→ Assignment
The records below need to be restated word for word.

→ Extracted records
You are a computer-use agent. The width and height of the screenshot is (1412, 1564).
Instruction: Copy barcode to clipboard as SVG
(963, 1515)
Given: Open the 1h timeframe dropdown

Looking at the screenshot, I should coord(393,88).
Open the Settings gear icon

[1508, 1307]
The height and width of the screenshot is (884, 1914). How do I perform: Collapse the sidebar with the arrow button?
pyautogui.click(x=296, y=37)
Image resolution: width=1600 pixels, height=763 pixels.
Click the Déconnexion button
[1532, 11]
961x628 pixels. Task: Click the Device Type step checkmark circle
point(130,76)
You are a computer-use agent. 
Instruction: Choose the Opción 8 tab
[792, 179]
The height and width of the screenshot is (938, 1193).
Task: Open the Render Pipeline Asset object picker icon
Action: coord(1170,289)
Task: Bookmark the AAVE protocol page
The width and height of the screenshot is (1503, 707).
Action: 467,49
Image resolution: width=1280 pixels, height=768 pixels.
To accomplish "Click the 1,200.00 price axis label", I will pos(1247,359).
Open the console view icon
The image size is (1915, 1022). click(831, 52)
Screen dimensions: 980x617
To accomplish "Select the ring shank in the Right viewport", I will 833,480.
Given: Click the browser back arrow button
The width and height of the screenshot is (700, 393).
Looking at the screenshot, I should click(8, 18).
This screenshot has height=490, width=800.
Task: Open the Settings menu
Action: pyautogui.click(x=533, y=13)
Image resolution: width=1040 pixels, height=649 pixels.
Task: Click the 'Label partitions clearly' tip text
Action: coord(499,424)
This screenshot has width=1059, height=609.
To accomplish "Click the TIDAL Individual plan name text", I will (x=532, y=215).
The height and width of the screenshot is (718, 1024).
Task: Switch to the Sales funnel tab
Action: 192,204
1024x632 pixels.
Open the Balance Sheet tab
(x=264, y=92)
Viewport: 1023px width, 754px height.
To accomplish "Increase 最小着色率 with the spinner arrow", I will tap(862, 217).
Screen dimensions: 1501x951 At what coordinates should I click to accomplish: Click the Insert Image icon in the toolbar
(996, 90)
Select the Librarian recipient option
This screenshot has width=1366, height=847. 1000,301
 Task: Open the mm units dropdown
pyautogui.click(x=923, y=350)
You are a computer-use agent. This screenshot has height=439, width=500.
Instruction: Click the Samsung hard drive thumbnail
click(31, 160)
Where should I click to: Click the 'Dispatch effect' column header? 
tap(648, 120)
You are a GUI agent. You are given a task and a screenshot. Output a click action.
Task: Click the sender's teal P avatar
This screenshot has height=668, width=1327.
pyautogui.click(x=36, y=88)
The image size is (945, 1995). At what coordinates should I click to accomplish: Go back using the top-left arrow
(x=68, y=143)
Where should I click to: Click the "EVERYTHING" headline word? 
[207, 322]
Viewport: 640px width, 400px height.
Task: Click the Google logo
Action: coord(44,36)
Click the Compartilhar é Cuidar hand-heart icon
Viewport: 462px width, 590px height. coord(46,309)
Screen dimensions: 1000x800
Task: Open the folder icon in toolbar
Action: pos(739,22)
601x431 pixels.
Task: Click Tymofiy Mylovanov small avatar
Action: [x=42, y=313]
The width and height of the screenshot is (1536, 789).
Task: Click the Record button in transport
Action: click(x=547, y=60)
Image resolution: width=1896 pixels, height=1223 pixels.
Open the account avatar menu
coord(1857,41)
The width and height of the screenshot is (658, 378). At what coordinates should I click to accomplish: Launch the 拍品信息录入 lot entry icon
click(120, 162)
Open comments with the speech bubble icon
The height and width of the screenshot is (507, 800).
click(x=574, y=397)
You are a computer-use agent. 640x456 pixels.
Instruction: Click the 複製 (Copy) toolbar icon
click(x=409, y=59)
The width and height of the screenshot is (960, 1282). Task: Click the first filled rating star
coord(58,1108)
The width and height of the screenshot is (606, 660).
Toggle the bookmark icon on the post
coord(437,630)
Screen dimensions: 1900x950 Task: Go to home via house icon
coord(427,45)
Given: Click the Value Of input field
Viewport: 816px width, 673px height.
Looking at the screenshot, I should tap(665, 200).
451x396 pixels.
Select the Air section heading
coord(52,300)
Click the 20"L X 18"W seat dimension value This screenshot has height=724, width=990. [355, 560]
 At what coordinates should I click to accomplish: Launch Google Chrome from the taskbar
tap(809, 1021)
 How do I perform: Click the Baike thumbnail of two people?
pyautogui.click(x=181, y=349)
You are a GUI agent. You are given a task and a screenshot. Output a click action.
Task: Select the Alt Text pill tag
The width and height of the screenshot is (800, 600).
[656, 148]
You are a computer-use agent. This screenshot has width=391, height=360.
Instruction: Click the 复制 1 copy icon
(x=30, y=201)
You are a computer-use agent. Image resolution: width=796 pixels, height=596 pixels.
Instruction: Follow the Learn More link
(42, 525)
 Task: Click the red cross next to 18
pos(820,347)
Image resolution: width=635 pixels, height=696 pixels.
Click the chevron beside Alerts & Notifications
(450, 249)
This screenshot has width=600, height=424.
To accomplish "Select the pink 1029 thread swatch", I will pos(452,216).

→ Result for this exercise
You are a computer-use agent. The width and height of the screenshot is (1412, 1564).
Instruction: Copy barcode to clipboard as SVG
(963, 1515)
Given: Open the 1h timeframe dropdown

Looking at the screenshot, I should coord(393,88).
Open the Settings gear icon

[1508, 1307]
The height and width of the screenshot is (884, 1914). How do I perform: Collapse the sidebar with the arrow button?
pyautogui.click(x=296, y=37)
Image resolution: width=1600 pixels, height=763 pixels.
Click the Déconnexion button
[1532, 11]
961x628 pixels. Task: Click the Device Type step checkmark circle
point(130,76)
You are a computer-use agent. 
Instruction: Choose the Opción 8 tab
[792, 179]
The height and width of the screenshot is (938, 1193).
Task: Open the Render Pipeline Asset object picker icon
Action: coord(1170,289)
Task: Bookmark the AAVE protocol page
The width and height of the screenshot is (1503, 707).
Action: 467,49
Image resolution: width=1280 pixels, height=768 pixels.
To accomplish "Click the 1,200.00 price axis label", I will pos(1247,359).
Open the console view icon
The image size is (1915, 1022). click(831, 52)
Screen dimensions: 980x617
To accomplish "Select the ring shank in the Right viewport", I will 833,480.
Given: Click the browser back arrow button
The width and height of the screenshot is (700, 393).
Looking at the screenshot, I should click(8, 18).
This screenshot has height=490, width=800.
Task: Open the Settings menu
Action: pyautogui.click(x=533, y=13)
Image resolution: width=1040 pixels, height=649 pixels.
Task: Click the 'Label partitions clearly' tip text
Action: coord(499,424)
This screenshot has width=1059, height=609.
To accomplish "Click the TIDAL Individual plan name text", I will (x=532, y=215).
The height and width of the screenshot is (718, 1024).
Task: Switch to the Sales funnel tab
Action: 192,204
1024x632 pixels.
Open the Balance Sheet tab
(x=264, y=92)
Viewport: 1023px width, 754px height.
To accomplish "Increase 最小着色率 with the spinner arrow", I will tap(862, 217).
Screen dimensions: 1501x951 At what coordinates should I click to accomplish: Click the Insert Image icon in the toolbar
(996, 90)
Select the Librarian recipient option
This screenshot has width=1366, height=847. 1000,301
 Task: Open the mm units dropdown
pyautogui.click(x=923, y=350)
You are a computer-use agent. This screenshot has height=439, width=500.
Instruction: Click the Samsung hard drive thumbnail
click(31, 160)
Where should I click to: Click the 'Dispatch effect' column header? 
tap(648, 120)
You are a GUI agent. You are given a task and a screenshot. Output a click action.
Task: Click the sender's teal P avatar
This screenshot has height=668, width=1327.
pyautogui.click(x=36, y=88)
The image size is (945, 1995). At what coordinates should I click to accomplish: Go back using the top-left arrow
(x=68, y=143)
Where should I click to: Click the "EVERYTHING" headline word? 
[207, 322]
Viewport: 640px width, 400px height.
Task: Click the Google logo
Action: coord(44,36)
Click the Compartilhar é Cuidar hand-heart icon
Viewport: 462px width, 590px height. coord(46,309)
Screen dimensions: 1000x800
Task: Open the folder icon in toolbar
Action: pos(739,22)
601x431 pixels.
Task: Click Tymofiy Mylovanov small avatar
Action: [x=42, y=313]
The width and height of the screenshot is (1536, 789).
Task: Click the Record button in transport
Action: click(x=547, y=60)
Image resolution: width=1896 pixels, height=1223 pixels.
Open the account avatar menu
coord(1857,41)
The width and height of the screenshot is (658, 378). At what coordinates should I click to accomplish: Launch the 拍品信息录入 lot entry icon
click(120, 162)
Open comments with the speech bubble icon
The height and width of the screenshot is (507, 800).
click(x=574, y=397)
You are a computer-use agent. 640x456 pixels.
Instruction: Click the 複製 (Copy) toolbar icon
click(x=409, y=59)
The width and height of the screenshot is (960, 1282). Task: Click the first filled rating star
coord(58,1108)
The width and height of the screenshot is (606, 660).
Toggle the bookmark icon on the post
coord(437,630)
Screen dimensions: 1900x950 Task: Go to home via house icon
coord(427,45)
Given: Click the Value Of input field
Viewport: 816px width, 673px height.
Looking at the screenshot, I should tap(665, 200).
451x396 pixels.
Select the Air section heading
coord(52,300)
Click the 20"L X 18"W seat dimension value This screenshot has height=724, width=990. [355, 560]
 At what coordinates should I click to accomplish: Launch Google Chrome from the taskbar
tap(809, 1021)
 How do I perform: Click the Baike thumbnail of two people?
pyautogui.click(x=181, y=349)
You are a GUI agent. You are given a task and a screenshot. Output a click action.
Task: Select the Alt Text pill tag
The width and height of the screenshot is (800, 600).
[656, 148]
You are a computer-use agent. This screenshot has width=391, height=360.
Instruction: Click the 复制 1 copy icon
(x=30, y=201)
You are a computer-use agent. Image resolution: width=796 pixels, height=596 pixels.
Instruction: Follow the Learn More link
(42, 525)
 Task: Click the red cross next to 18
pos(820,347)
Image resolution: width=635 pixels, height=696 pixels.
Click the chevron beside Alerts & Notifications
(450, 249)
This screenshot has width=600, height=424.
To accomplish "Select the pink 1029 thread swatch", I will pos(452,216).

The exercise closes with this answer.